Certamente que sim. O dinamismo das relações econômicas e sua constante
evolução fazem com que a capacidade de adaptação a novas circunstâncias, a
criatividade e as inovações sejam mais importantes do que a busca da ordem, do
equilíbrio e da estabilidade. A regulamentação, o planejamento e a rigidez institucional
não são respostas adequadas a sistemas caóticos. Nestas circunstancias, a excessiva
intervenção estatal, o monopólio e a tributação elevada reduzem a capacidade de
adaptação de auto-regulação dos agentes econômicos.
O que vale, portanto, é a adaptação espontânea a novas e imprevisíveis
circunstancias, que surgem a todo momento. O futuro será determinado não pela
evolução das instituições. A política correta é o fomento da liberdade de mercado, além
de políticas que preservem a agilidade institucional para mudanças. O livre mercado,
como sistema criativo e auto-organizado, mostra-se mais adequado para responder aos
desafios emergentes do que a rigidez dos sistemas planejados.
É por isto que, mais do que nunca, o liberalismo se coloca como a alternativa
adequada para a definição das normas de política econômica. E se torna cada vez mais
atual o discurso da escola austríaca, com sua visão institucionalista, hoje resgatada por
economistas modernos como Coase, Buchnan e North.
A teoria do Caos não questiona a teoria econômica convencional. “O que ela
questiona é a ideia de que essas relações podem ser quantificadas com exatidão
suficiente para permitir a previsão de um resultado preciso. A incapacidade de
entender a diferença entre compreensão ou explicação, de um lado, e precisão, dou
outro, está por trás das deficiências no ensino de economia hoje em dia. Ela também
ajuda a explicar o fracasso dos governos em suas tentativas de amortecer os ciclos
econômicos por meio de sintonia fina”.
Outro corolário importante da Teoria do Caos é seu questionamento dos
fundamentos da escola das expectativas racionais. “A teoria aceita a informação
imperfeita, mas o caos sugere que as pessoas não possuem um modelo coerente do
mundo, e, na presença da verdadeira incerteza, as expectativas serão divergentes.”

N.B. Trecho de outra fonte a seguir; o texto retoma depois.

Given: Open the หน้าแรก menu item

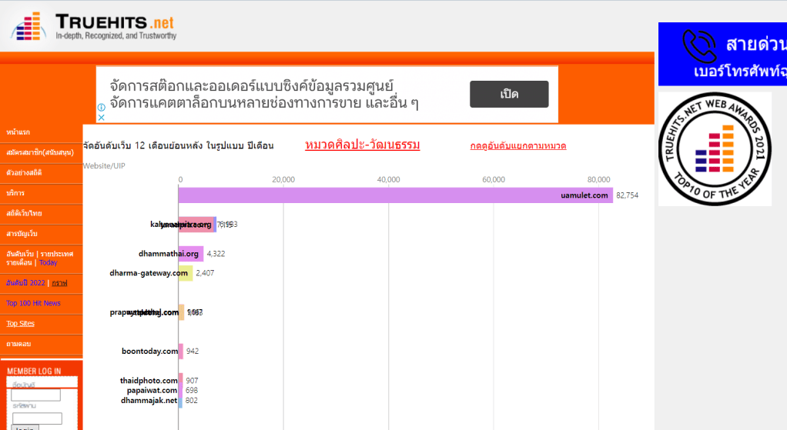Looking at the screenshot, I should pos(18,132).
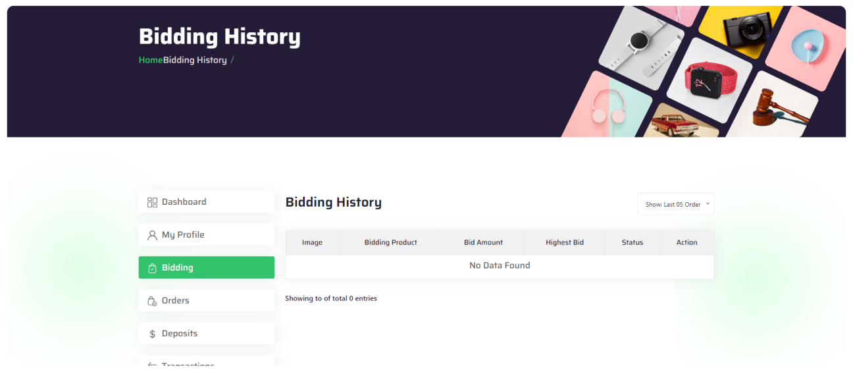
Task: Click the red smartwatch banner image
Action: (709, 82)
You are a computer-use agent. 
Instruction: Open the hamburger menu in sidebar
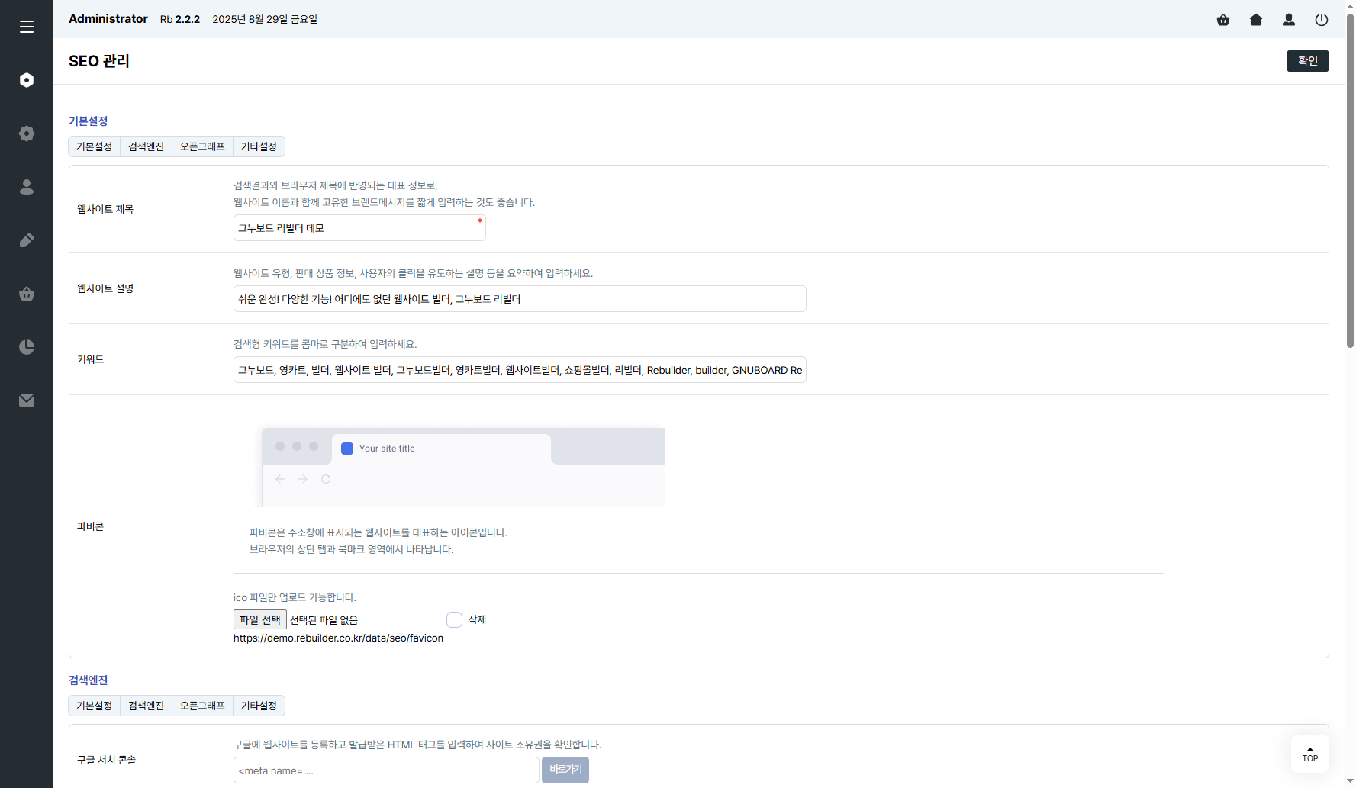[27, 27]
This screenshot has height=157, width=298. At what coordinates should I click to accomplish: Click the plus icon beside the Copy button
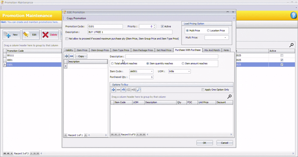[67, 56]
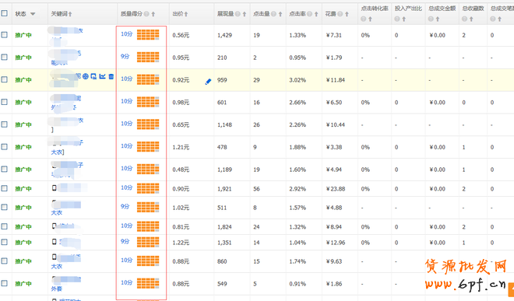514x301 pixels.
Task: Open the 10分 quality score link in first row
Action: 126,34
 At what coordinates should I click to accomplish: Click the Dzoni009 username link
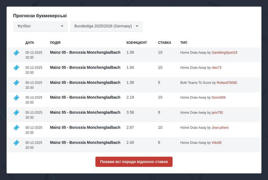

Onde existe o caos, os agentes econômicos não podem aprender com precisão, e não
pode haver antevisão perfeita.
Conclui-se também que o “Estado não tem o conhecimento necessário para
adotar as medidas (macroeconômicas) corretas. Na medida em que é extremamente
baixa a probabilidade de se alcançar um estado desejado em um mundo caótico, é
difícil enxergar como o governo poderia especificar uma política para atingir esse
objetivo, a não ser por acaso”. Vê-se, portanto, porque a intervenção estatal, em vez de
amortecer os ciclos econômicos, pode agrava-los.
A Teoria do Caos na economia nos deixa muitas recomendações importantes.

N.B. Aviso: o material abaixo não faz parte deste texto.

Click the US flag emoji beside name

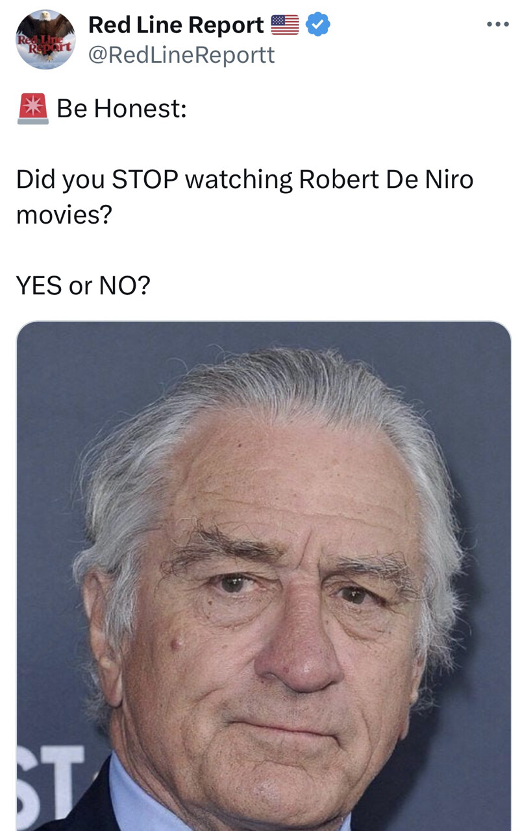(284, 25)
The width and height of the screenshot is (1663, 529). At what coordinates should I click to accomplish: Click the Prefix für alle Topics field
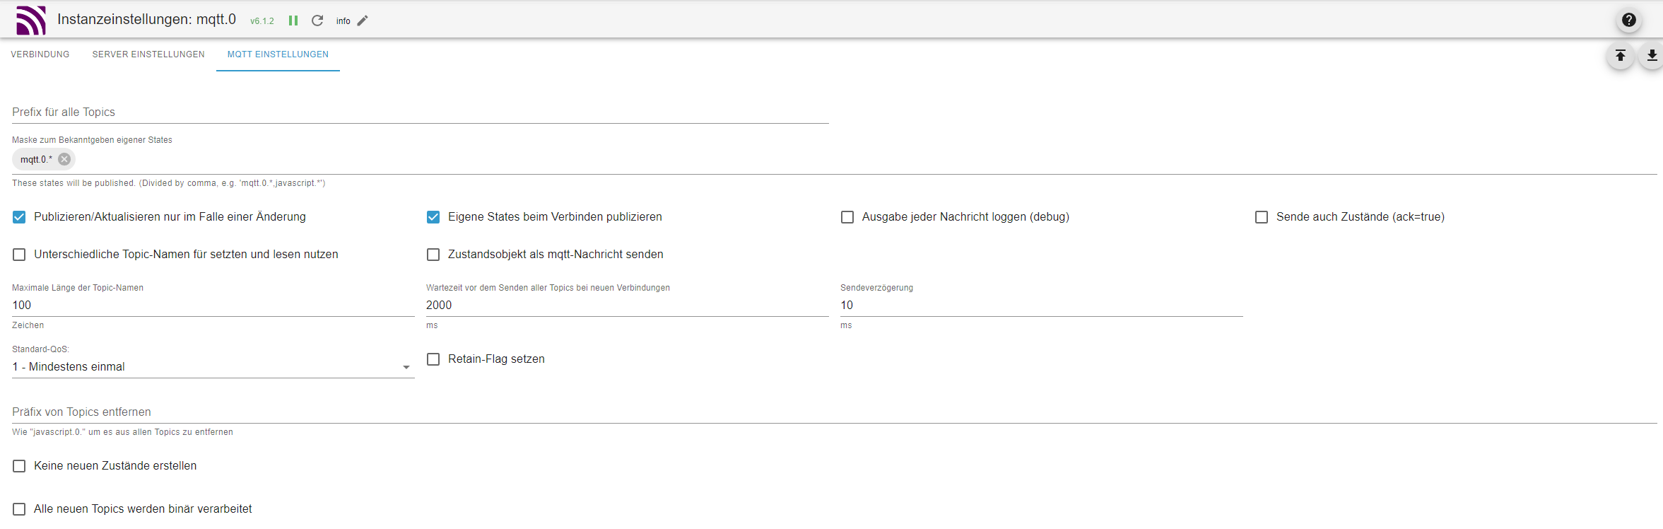click(x=420, y=112)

Entre elas a de que diferentemente da economia neoclássica, o caos reforça a rejeição de
um futuro conhecível e critica a previsão macroeconômica, o planejamento estatal e a
administração da demanda. Mostra que a política econômica deve ter por alvos os
meios, e não os fins, como meio de criar condições para o surgimento de instituições
capazes de evolução auto-organizada e que permitam aos agentes econômicos de
adaptarem tão rápida e suavemente possível às mudanças econômicas imprevisíveis.
Torna-se essencial um sistema econômico que premie a flexibilidade e a inovação.
O caos nos mostra que uma economia competitiva, que encoraje a mudança e a
criatividade, é mais capaz de enfrentar um futuro caótico e desconhecido.